We’ve just spoken to Keith Wilman, who advised that the UK business actually grew almost 10% last year, to just over £750m. Public sector (60% UK revenues) grew 7%, but private sector doubled that, growing 14%. As we would expect, project services (especially time-and-materials) work is tough to find. That puts Atos’ consulting business a bit on the back foot, particularly as its brand is not as strong as the traditional consultancies. However, Wilman is trying to focus consulting into specialised niches, such as supply chain and ‘lean’, with, it must be said, some success.

It’s therefore mainly the long-term recurring outsourcing revenues that will help tide Atos UK through. Not the least of these is Atos’ NHS contract for Choose & Book. We’ve all given the NPfIT a good (and deserved!) bashing over delays in the electronic medical records roll out, but Choose & Book seems to be doing the job; over 50% of NHS referrals for initial hospital and clinical appointments go through the system.

Wilman is also gradually moving the business more into front-office territory (e.g. their Atos Worldline contract with Whitbred to run the Premier Inn Business Card), on the basis that “when you are part of revenue generation, customers come to visit you!”. Can’t argue with that!

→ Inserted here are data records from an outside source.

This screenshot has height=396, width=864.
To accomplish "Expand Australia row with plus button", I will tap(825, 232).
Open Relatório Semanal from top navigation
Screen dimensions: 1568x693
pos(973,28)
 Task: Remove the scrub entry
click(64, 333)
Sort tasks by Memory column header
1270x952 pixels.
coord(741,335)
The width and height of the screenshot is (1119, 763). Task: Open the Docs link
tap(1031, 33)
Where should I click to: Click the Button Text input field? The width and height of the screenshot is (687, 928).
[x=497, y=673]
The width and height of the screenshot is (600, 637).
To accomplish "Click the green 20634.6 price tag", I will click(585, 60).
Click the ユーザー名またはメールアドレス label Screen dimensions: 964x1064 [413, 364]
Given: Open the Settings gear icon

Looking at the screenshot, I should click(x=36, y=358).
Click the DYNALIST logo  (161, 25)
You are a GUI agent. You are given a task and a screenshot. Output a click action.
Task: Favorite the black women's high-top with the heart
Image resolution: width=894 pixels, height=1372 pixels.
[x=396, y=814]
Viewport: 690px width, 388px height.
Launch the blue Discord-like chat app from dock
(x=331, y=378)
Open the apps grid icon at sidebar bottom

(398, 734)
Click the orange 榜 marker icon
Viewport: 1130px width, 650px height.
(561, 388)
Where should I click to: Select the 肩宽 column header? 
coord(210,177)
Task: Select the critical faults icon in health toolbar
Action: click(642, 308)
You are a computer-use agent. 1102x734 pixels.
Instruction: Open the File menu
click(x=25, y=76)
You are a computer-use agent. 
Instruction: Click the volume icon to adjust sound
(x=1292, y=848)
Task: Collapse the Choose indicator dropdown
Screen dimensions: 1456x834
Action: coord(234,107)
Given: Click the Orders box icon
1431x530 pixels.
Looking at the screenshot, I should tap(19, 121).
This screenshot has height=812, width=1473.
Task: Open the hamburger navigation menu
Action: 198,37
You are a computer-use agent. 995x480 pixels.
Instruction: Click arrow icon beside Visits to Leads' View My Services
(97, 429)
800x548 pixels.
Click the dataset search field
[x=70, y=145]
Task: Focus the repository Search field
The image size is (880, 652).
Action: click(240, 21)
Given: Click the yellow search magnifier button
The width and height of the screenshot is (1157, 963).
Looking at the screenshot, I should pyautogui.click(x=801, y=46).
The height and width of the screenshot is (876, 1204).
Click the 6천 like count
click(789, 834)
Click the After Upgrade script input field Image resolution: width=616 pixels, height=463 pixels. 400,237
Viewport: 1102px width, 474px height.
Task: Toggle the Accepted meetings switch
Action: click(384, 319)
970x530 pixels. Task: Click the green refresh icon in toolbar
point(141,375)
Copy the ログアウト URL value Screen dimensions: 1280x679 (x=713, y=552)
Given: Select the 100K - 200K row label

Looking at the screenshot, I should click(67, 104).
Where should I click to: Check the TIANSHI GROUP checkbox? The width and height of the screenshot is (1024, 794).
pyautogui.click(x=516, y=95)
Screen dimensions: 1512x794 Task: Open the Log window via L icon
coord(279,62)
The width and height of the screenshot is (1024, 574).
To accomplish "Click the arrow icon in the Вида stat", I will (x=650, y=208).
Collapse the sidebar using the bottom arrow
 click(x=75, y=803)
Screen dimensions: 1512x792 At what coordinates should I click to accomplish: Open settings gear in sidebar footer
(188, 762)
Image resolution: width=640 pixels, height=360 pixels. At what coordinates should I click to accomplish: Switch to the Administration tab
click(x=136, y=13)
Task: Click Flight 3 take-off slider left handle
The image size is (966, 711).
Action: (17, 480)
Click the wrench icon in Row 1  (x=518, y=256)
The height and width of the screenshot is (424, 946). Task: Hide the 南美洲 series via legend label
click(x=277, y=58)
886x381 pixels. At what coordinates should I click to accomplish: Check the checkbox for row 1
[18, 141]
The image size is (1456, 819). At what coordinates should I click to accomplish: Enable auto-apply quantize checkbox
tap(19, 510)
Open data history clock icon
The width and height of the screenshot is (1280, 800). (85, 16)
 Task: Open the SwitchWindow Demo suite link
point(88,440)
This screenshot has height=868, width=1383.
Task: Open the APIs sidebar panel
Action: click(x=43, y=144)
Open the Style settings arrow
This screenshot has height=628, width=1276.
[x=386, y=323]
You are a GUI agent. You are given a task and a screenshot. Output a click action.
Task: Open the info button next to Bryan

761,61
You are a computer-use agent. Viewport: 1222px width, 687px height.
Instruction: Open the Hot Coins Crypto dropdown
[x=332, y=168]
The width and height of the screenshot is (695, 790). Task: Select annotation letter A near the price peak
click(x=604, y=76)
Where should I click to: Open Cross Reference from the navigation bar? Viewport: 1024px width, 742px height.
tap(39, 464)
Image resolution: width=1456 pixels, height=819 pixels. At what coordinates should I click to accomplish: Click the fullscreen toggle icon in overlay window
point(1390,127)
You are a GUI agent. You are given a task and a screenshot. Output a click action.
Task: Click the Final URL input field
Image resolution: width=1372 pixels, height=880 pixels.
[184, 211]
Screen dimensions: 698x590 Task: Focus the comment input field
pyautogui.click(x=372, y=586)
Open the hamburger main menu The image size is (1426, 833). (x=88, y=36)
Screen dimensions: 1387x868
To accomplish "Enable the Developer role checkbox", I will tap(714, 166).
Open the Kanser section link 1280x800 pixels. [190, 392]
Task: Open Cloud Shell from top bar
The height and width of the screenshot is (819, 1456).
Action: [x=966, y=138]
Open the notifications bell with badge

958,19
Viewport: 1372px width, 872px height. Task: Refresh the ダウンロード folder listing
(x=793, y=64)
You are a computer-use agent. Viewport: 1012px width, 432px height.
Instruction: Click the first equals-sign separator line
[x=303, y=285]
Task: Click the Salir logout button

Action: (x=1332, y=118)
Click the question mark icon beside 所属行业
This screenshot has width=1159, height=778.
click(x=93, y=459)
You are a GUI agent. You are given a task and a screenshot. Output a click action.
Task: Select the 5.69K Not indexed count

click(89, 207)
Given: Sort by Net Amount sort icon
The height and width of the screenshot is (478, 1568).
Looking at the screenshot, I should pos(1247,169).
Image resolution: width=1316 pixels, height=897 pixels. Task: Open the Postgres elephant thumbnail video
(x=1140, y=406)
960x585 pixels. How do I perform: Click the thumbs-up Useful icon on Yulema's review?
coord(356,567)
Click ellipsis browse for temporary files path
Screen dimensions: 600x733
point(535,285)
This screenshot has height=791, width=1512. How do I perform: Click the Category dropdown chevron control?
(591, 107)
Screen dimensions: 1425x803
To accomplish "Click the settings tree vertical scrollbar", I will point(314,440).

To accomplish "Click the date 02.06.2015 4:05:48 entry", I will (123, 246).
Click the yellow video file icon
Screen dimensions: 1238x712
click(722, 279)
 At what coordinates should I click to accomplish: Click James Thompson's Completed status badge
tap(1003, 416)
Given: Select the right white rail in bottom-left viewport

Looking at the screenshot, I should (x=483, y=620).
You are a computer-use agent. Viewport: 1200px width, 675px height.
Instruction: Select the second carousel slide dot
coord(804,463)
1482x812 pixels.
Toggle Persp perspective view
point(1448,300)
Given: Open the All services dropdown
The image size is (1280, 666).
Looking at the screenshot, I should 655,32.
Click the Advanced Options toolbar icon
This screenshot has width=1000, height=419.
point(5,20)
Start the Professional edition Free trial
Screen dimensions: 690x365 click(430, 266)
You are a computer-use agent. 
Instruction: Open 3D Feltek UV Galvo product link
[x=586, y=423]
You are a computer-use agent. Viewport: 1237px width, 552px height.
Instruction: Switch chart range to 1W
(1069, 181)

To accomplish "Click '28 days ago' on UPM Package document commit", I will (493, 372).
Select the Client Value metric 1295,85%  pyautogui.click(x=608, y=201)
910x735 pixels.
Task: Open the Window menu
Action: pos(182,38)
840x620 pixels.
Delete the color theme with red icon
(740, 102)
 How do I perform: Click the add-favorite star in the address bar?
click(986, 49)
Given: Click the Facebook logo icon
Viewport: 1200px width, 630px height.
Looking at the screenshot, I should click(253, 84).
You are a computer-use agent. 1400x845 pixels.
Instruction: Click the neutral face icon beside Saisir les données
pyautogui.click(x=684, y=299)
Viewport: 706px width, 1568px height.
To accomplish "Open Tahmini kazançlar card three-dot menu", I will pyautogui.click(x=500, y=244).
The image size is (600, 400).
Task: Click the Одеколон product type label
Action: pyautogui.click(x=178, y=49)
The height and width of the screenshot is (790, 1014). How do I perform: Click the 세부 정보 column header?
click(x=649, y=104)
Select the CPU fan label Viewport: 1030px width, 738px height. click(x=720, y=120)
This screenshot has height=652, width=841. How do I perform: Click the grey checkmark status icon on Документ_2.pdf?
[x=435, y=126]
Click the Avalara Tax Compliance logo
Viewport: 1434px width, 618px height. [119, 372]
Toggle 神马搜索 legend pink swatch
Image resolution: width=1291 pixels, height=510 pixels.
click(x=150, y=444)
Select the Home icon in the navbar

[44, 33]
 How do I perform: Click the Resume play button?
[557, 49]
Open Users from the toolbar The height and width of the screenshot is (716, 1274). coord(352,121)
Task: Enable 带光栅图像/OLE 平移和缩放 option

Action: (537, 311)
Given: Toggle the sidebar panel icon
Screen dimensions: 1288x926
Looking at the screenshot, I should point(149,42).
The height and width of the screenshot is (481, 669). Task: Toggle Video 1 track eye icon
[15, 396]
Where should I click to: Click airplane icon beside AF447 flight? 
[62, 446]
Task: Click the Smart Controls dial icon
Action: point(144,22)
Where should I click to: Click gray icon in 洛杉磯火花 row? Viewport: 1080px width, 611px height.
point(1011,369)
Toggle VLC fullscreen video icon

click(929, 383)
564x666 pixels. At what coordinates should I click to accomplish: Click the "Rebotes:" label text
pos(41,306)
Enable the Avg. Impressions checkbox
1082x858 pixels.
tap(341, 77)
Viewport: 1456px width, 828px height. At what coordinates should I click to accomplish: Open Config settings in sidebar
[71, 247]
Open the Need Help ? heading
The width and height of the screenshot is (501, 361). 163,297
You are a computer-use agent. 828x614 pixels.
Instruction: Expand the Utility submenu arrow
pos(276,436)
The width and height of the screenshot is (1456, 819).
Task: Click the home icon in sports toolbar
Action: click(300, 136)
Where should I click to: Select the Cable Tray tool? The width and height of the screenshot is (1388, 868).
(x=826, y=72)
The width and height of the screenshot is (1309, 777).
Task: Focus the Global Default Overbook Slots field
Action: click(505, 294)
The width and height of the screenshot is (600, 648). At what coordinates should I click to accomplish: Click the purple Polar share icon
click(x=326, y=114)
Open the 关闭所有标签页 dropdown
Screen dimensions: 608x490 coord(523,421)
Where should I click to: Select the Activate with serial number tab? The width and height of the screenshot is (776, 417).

One area, though, I have long had concerns about is Atos’ relatively low proportion of offshore resources – about 6% of group headcount. In the UK, Atos runs its helpdesk from Malaysia, and uses India for SAP work. Given its high public sector exposure, we can sort of understand this, but I can’t help feeling that in the UK systems integration market especially, Atos could be more competitive with greater offshore capability.

Nonetheless, it’s a pretty good show.